Work through the lines below and count those holding "Backyard"; reply with the number only.

(Beginning of Data to use)

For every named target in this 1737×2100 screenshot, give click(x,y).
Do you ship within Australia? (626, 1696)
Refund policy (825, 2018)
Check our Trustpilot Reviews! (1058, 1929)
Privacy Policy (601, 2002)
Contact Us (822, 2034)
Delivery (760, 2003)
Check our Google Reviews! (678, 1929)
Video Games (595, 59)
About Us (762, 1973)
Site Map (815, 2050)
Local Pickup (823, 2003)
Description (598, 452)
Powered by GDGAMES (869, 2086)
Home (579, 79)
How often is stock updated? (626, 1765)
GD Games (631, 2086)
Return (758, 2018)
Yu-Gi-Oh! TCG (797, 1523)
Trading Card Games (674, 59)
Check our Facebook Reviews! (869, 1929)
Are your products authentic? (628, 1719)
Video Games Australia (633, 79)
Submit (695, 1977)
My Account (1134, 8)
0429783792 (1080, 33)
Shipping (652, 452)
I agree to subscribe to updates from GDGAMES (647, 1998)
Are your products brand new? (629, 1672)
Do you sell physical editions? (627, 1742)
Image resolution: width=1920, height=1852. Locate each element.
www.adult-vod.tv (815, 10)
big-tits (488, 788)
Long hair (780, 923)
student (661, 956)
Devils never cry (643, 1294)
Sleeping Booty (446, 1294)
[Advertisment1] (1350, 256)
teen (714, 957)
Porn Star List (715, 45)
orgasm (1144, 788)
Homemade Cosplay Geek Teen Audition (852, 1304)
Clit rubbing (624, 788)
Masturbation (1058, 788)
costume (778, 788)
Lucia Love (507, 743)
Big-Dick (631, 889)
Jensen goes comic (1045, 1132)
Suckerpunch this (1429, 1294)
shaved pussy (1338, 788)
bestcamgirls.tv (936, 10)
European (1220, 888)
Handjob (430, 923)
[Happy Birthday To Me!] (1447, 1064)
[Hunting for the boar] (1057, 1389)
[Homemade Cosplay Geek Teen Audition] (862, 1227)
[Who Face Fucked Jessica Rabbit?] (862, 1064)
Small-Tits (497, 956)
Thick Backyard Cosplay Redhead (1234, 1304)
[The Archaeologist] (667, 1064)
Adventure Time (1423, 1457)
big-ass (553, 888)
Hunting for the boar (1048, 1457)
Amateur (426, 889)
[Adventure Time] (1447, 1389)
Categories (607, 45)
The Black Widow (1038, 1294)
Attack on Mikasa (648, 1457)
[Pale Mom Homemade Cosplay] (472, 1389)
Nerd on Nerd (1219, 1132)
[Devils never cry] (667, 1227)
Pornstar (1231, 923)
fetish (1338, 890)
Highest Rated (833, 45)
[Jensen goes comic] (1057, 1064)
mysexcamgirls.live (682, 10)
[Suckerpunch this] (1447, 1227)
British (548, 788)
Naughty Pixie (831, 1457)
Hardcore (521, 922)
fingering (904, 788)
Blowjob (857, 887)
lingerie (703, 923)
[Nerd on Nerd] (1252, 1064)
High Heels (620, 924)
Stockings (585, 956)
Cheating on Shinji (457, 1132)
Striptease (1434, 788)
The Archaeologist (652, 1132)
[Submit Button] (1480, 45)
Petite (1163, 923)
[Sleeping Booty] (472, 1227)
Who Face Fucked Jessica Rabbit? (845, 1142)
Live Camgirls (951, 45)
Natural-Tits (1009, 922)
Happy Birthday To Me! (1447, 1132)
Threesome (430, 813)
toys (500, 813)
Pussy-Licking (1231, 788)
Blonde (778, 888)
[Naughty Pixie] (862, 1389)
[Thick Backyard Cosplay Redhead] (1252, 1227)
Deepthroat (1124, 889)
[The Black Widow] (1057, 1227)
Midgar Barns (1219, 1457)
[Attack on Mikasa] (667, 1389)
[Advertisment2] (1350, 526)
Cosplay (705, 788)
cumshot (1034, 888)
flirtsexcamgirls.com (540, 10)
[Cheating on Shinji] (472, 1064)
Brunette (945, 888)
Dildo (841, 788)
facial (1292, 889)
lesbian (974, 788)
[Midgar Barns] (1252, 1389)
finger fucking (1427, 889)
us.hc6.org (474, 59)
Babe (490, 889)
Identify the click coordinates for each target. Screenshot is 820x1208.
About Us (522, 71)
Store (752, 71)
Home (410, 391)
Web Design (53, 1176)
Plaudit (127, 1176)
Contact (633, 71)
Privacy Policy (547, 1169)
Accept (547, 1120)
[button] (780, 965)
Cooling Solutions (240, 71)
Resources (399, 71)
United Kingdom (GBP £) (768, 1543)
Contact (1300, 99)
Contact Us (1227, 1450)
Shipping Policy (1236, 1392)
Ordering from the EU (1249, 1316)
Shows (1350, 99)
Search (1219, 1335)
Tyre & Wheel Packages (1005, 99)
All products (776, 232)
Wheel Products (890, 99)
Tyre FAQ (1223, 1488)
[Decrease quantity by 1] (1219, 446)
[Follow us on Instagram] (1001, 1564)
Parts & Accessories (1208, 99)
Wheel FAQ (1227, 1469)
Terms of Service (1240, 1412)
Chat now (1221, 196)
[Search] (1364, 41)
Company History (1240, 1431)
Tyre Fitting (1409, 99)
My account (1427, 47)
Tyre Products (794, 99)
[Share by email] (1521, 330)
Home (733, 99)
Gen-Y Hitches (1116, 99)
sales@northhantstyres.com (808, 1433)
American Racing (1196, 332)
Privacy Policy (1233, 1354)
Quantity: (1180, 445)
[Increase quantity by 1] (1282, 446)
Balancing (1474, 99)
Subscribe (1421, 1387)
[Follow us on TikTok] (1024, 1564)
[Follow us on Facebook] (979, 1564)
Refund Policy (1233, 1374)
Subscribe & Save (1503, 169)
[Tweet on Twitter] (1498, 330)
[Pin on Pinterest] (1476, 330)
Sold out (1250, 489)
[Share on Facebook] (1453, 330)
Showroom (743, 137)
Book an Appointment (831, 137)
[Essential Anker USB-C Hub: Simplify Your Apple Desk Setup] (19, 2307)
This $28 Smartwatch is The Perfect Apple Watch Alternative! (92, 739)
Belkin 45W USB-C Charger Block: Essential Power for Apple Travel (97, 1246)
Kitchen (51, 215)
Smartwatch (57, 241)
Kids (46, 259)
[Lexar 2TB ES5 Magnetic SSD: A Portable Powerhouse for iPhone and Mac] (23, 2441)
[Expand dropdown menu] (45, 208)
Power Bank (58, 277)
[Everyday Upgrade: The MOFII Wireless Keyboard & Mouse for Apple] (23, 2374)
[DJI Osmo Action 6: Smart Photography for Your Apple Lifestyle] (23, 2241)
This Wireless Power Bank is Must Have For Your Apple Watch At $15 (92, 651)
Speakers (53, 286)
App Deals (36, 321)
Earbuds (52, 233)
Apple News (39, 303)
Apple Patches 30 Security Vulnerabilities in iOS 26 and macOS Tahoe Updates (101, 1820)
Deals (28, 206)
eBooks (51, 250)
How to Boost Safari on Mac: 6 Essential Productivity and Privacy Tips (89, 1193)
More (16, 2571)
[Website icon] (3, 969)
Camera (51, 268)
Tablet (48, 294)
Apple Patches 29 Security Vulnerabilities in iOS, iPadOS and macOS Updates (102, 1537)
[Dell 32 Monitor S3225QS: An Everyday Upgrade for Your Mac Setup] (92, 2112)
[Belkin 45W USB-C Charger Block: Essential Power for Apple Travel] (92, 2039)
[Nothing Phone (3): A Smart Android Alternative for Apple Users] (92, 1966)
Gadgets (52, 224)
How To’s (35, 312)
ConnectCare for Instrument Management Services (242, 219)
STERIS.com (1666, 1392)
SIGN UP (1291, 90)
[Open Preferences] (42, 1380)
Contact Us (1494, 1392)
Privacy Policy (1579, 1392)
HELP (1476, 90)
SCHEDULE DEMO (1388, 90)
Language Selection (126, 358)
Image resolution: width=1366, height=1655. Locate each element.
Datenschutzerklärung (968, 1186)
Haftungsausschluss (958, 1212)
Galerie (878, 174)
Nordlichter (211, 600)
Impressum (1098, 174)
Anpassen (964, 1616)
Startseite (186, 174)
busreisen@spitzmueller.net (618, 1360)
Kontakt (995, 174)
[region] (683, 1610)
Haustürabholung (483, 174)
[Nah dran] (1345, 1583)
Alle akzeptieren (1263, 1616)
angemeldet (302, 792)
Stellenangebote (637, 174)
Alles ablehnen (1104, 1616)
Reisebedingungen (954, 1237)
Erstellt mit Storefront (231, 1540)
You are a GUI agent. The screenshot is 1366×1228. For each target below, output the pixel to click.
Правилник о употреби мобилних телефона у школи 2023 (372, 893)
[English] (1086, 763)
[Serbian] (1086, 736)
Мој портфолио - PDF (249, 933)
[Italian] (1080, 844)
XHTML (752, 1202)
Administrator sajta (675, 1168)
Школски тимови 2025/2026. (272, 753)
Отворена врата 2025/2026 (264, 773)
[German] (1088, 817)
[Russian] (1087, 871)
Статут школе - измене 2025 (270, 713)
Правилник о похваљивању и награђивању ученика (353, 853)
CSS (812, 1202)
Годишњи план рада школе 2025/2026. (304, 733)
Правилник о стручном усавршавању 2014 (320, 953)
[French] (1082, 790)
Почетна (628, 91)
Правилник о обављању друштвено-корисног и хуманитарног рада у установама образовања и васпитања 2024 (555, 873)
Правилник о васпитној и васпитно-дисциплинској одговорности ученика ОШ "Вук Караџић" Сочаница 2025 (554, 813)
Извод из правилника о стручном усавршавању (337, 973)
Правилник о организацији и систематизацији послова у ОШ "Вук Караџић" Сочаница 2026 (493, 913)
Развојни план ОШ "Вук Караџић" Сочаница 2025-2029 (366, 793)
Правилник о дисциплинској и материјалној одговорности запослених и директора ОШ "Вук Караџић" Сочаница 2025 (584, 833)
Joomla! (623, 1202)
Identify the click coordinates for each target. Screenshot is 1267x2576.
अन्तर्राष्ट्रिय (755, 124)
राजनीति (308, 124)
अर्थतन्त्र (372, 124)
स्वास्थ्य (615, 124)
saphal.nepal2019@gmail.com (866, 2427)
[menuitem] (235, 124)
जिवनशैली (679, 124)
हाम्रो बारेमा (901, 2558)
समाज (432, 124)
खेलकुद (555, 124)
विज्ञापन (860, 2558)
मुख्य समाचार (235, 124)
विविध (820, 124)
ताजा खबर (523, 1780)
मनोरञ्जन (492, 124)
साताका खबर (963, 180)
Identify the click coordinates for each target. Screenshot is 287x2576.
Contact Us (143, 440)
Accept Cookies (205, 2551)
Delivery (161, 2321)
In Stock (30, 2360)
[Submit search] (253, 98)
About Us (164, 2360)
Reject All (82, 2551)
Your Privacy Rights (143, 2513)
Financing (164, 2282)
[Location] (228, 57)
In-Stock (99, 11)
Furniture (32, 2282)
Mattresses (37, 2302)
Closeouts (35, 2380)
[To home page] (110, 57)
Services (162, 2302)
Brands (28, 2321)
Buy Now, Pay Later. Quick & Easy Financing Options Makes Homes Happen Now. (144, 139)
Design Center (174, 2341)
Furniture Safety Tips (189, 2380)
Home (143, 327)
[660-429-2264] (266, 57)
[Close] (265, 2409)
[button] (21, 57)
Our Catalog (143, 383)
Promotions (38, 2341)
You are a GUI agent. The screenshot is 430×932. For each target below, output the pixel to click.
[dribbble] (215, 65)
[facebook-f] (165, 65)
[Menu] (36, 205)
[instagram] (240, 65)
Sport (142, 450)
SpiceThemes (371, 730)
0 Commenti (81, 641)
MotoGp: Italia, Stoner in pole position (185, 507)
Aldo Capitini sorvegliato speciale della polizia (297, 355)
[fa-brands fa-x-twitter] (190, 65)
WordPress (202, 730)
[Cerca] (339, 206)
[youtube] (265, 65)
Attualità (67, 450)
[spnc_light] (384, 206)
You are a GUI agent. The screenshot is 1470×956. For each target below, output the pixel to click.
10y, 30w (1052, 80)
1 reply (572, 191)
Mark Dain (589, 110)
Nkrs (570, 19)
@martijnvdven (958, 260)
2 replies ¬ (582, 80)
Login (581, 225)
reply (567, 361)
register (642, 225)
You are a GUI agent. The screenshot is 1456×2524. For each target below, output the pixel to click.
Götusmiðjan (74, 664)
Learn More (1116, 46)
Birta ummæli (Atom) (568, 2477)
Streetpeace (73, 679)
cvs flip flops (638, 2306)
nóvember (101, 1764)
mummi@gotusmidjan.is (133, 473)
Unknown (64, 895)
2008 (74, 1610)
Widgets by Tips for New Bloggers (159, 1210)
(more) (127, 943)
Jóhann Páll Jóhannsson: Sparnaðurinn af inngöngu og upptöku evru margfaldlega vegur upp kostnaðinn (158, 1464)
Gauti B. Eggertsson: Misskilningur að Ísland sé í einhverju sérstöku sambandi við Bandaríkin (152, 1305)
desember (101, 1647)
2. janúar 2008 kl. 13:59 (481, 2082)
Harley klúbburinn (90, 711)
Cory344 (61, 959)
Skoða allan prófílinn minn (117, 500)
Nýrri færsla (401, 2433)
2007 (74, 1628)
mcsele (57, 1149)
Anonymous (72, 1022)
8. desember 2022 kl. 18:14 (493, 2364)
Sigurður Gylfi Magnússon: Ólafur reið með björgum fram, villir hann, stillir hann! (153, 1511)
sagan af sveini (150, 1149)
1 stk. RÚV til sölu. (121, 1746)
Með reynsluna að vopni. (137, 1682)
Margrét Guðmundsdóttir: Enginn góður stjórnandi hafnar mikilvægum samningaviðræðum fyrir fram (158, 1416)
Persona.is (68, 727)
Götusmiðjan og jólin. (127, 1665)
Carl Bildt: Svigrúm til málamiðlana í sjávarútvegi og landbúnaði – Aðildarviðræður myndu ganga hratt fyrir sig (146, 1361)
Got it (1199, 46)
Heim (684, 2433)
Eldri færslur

(End of Data to use)

◆ Output of the exercise: 2